Aux dernières élections générales de 2020-2021, le montant de la caution pour les élections présidentielles était de 25 millions Fcfa. Malgré la consistance du montant aux yeux de l’écrasante majorité des Nigériens, qui survivent à la sueur uniquement de leur front, l’on a enregistré une trentaine de candidattures sur les 41 dossiers transmis par le ministère de l’Intérieur à la Cour constitutionnelle pour validation.
Pour les Tarayyistes, qui se sont vachement enrichis ces dernières années par le biais notamment de mécanismes de captation illicites des ressources publiques (détournements, surfacturation des marchés publics, corruption, etc.) qu’ils ont mis en place, ce nombre de candidats est excessif ; il faut trouver un moyen légal pour barrer la route aux candidatures ‘’fantaisistes’’.
C’est certainement la raison pour laquelle le montant de la caution est plafonné à 200 millions Fcfa dans le nouvel avant-projet de loi, avec des marges de restitution jusqu’à une certaine hauteur du montant de la caution, en fonction du pourcentage de voix recueillis par les candidats malheureux.
Un tel montant astronomique constitue, à coup sûr, un obstacle aux candidatures indépendantes et même à de nombreux partis politiques porteur de projets de société louables mais disposant de surface financière limitée dans un jeu démocratique qui ne manquerait pas d’être biaisé au profit du parti au pouvoir.
La volonté cynique des Tarayyistes de restreindre drastiquement les candidatures ne se limite pas uniquement aux présidentielles, elle concerne aussi les élections législatives et les locales.

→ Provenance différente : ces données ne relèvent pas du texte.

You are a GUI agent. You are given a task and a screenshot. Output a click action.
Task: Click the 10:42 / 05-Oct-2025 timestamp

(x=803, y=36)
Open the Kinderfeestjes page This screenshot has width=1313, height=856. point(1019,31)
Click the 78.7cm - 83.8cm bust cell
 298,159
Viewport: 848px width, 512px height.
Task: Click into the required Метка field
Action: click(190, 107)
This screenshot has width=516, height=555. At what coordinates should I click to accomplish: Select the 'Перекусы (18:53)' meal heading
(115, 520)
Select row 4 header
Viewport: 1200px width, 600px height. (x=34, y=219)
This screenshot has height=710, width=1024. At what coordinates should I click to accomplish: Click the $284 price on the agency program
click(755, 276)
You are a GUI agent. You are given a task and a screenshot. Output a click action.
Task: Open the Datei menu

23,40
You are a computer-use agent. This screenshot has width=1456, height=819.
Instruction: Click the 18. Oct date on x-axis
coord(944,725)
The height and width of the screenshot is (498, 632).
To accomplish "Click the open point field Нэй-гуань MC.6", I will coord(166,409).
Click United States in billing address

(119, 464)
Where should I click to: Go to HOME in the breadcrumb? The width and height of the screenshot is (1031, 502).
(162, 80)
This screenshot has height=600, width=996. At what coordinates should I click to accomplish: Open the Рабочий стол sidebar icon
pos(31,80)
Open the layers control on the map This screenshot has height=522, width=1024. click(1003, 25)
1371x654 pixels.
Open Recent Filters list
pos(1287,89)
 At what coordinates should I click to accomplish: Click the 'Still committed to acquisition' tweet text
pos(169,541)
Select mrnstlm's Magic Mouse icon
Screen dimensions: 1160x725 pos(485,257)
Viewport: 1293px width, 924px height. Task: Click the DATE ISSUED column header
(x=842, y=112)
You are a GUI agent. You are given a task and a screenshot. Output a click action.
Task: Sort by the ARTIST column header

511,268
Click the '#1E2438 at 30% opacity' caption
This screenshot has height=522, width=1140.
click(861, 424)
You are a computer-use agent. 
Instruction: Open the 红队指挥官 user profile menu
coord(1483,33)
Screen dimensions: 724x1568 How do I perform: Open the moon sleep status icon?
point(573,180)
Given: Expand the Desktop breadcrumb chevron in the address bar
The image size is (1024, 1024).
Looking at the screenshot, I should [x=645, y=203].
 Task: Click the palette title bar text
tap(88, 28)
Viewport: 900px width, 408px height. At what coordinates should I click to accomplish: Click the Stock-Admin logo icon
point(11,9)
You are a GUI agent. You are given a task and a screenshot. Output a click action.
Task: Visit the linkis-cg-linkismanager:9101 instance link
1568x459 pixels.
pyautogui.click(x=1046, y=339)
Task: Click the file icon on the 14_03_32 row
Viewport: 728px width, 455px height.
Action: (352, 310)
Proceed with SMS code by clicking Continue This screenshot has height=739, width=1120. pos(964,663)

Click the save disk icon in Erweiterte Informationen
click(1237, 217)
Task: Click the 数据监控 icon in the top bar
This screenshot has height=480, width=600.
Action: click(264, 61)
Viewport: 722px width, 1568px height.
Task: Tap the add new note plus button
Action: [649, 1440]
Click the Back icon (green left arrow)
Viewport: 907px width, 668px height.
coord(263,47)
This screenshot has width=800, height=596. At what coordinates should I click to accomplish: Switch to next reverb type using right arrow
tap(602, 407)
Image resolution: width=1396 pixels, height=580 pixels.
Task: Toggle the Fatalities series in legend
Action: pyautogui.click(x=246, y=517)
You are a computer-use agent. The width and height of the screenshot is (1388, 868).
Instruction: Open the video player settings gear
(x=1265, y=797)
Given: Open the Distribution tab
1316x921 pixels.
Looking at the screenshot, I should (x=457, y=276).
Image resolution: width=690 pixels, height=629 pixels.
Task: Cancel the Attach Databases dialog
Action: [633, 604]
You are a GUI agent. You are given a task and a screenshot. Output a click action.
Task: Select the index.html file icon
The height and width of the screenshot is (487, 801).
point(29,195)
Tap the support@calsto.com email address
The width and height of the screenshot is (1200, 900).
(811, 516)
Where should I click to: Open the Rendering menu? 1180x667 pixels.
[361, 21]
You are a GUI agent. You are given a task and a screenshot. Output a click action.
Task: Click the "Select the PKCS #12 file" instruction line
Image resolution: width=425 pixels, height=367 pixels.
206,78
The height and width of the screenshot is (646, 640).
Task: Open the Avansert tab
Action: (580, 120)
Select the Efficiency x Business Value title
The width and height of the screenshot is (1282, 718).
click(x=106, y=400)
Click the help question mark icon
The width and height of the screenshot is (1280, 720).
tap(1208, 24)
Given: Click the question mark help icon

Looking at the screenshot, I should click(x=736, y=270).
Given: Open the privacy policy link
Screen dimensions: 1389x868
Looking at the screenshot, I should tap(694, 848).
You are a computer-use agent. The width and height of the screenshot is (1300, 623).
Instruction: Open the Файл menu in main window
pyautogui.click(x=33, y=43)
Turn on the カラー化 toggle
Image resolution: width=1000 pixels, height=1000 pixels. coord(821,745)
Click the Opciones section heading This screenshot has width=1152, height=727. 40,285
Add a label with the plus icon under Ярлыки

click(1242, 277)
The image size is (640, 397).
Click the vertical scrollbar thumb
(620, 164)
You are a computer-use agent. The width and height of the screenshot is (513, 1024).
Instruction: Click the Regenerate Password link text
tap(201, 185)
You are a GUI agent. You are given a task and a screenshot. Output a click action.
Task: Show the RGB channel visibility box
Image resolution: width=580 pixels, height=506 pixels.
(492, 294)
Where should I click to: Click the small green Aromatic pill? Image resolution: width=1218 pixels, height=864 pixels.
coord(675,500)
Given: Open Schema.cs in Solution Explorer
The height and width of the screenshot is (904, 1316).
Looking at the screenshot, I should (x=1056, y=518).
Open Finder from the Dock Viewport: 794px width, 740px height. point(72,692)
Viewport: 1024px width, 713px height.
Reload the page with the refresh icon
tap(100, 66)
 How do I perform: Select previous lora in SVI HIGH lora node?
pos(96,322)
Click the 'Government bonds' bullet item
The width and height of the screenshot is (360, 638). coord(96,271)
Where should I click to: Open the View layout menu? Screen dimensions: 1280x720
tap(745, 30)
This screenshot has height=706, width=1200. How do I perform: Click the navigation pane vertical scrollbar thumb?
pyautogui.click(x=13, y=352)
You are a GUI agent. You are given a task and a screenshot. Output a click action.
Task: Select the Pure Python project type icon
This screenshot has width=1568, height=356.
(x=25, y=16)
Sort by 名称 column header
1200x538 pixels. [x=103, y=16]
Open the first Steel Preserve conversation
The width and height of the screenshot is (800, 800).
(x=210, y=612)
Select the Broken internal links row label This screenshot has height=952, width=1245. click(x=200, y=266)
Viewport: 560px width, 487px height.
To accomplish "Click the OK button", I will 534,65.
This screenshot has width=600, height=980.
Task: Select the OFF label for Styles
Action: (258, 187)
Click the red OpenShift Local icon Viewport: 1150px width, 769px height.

Pour les législatives, la caution à verser par liste de candidatures par circonscription ordinaire est de 50 millions Fcfa et 2 millions Fcfa pour les élections locales.
Au niveau des circonscriptions spéciales, pour la députation chaque candidat est astreint au versement de 25 millions de francs. Faites la sommation du montant total à débourser par un parti qui ambitionne compétir dans les 8 régions du pays avec des listes de candidatures aux législatives et aux locales. Il lui faudra mobiliser des centaines de millions francs rien que pour la validation de ses listes, indépendamment du budget à réunir pour la campagne électorale.
N’est-ce pas pour instaurer dans notre pays une démocratie exclusive, un système où seuls les multimillionnaires-voire les milliardaires- pourraient prétendre désormais exercer de fonctions politiques électives ? Pour réduire les citoyens à la base à de simples votant quel que soit leur dégré de popularité au sein de leurs communautés ?
Il s’agit d’un projet scandaleux qui dépouille la démocratie de sa vertu fondamentale, à savoir la possibilité de sanction qu’elle offre au peuple de chasser du pouvoir les dirigeants qui gèrent mal l’Etat.
Si des citoyens honnêtes, en mesure de représenter une alternative crédible, sont systématiquement exclus de la course par manque de ressources financières colossales, ça sera alors les mêmes dirigeants vomis qui seront de facto reconduits pour poursuivre leur entreprise de prédation des deniers publics.
Fort heureusement, il ne s’agit que d’un avant-projet de loi qui n’a aucune chance de prospérer. Pour sûr, même les alliés du PNDS Tarayya ne cautionneront pas cette insulte au risque de se condamner à mort!